** start Excerpted data **
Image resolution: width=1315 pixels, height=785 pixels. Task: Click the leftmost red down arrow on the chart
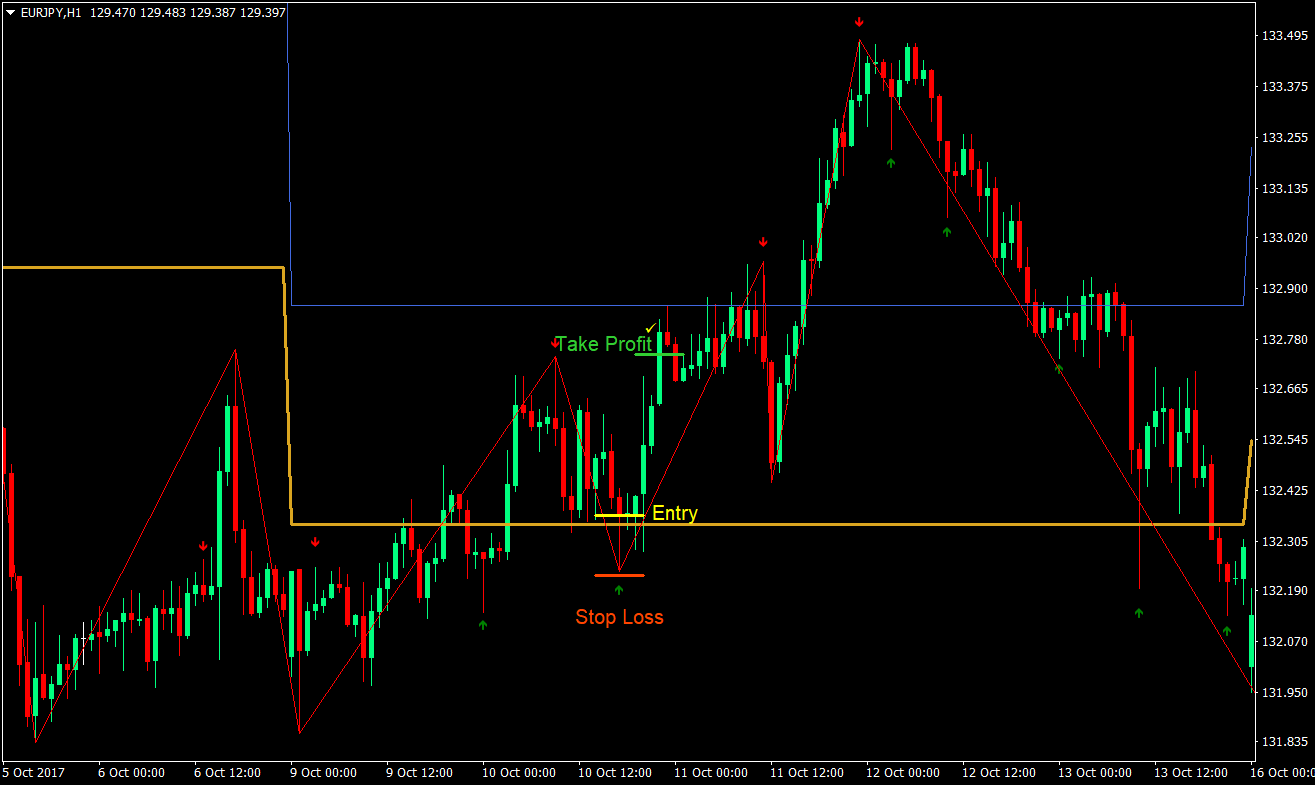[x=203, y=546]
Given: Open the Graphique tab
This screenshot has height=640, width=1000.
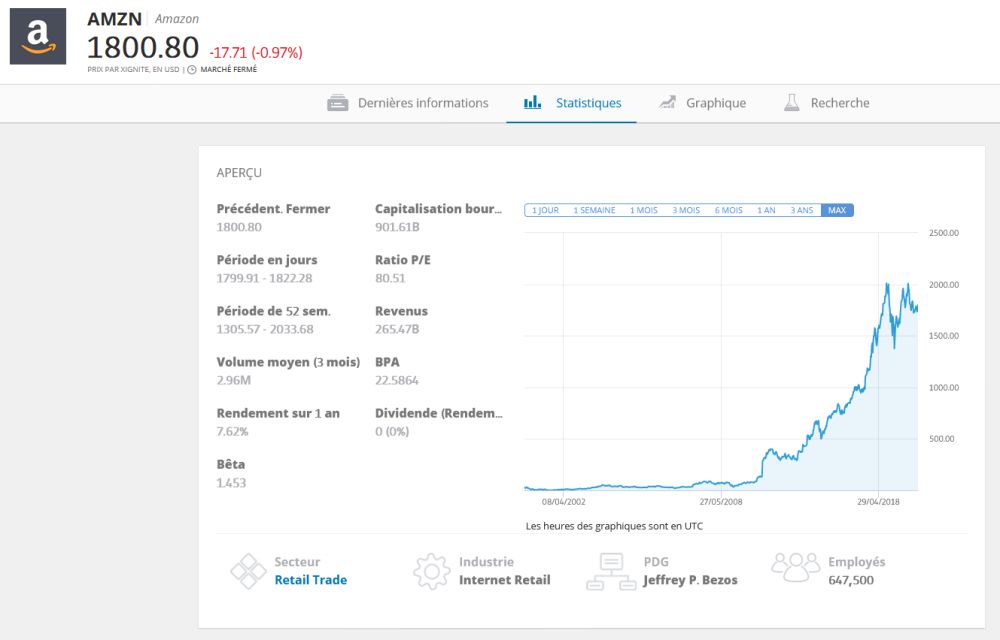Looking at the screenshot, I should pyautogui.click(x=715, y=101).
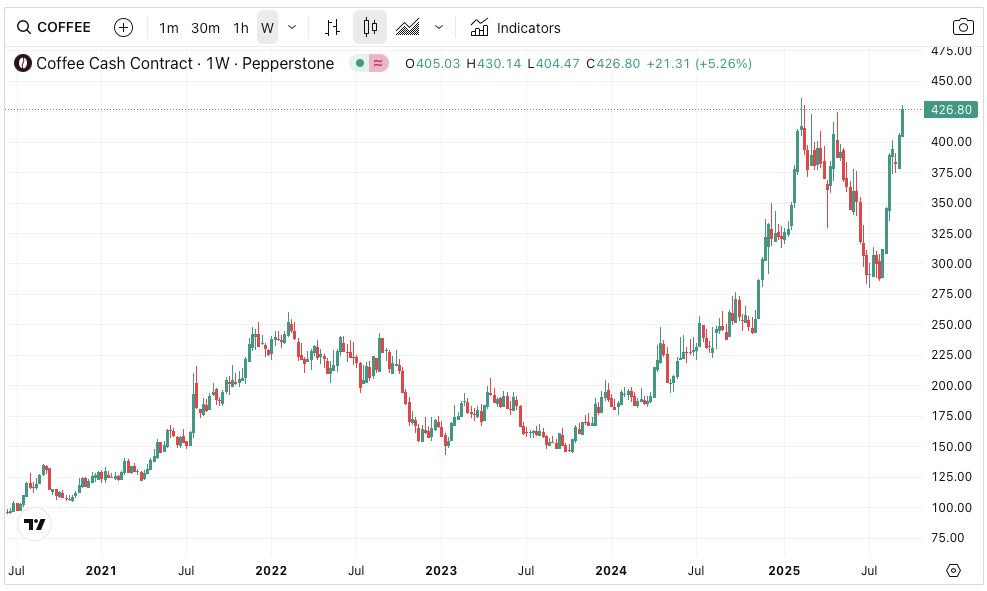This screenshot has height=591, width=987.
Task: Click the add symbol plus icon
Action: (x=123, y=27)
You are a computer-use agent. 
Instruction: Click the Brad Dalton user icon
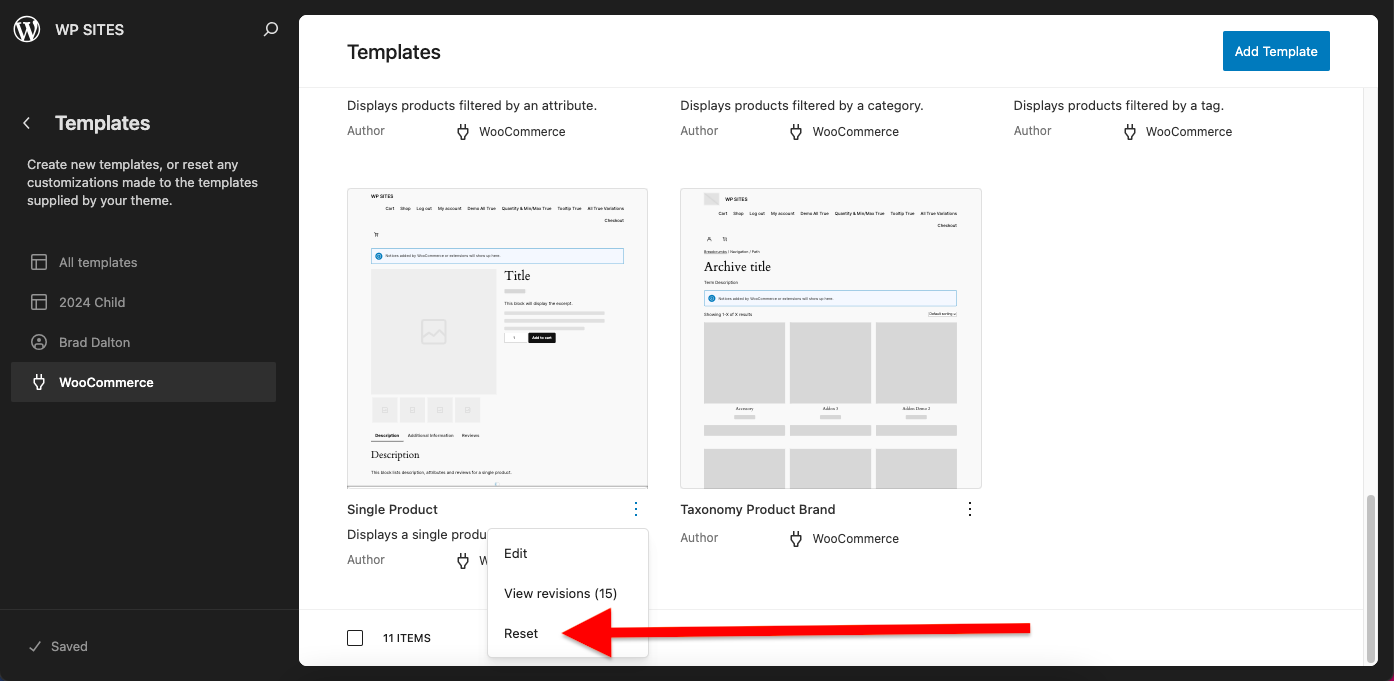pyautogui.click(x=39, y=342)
** end Excerpted data **
What the task asks
Rewrite every line of the rows above as a numbered list, skipping blank lines and leaving the pictures out.

Output for this task
1. Image resolution: width=1315 pixels, height=785 pixels. Task: Click the leftmost red down arrow on the chart
2. [x=203, y=546]
3. Given: Open the Graphique tab
4. This screenshot has height=640, width=1000.
5. Looking at the screenshot, I should pyautogui.click(x=715, y=101).
6. This screenshot has height=591, width=987.
7. Task: Click the add symbol plus icon
8. Action: (x=123, y=27)
9. You are a computer-use agent. 
10. Instruction: Click the Brad Dalton user icon
11. pyautogui.click(x=39, y=342)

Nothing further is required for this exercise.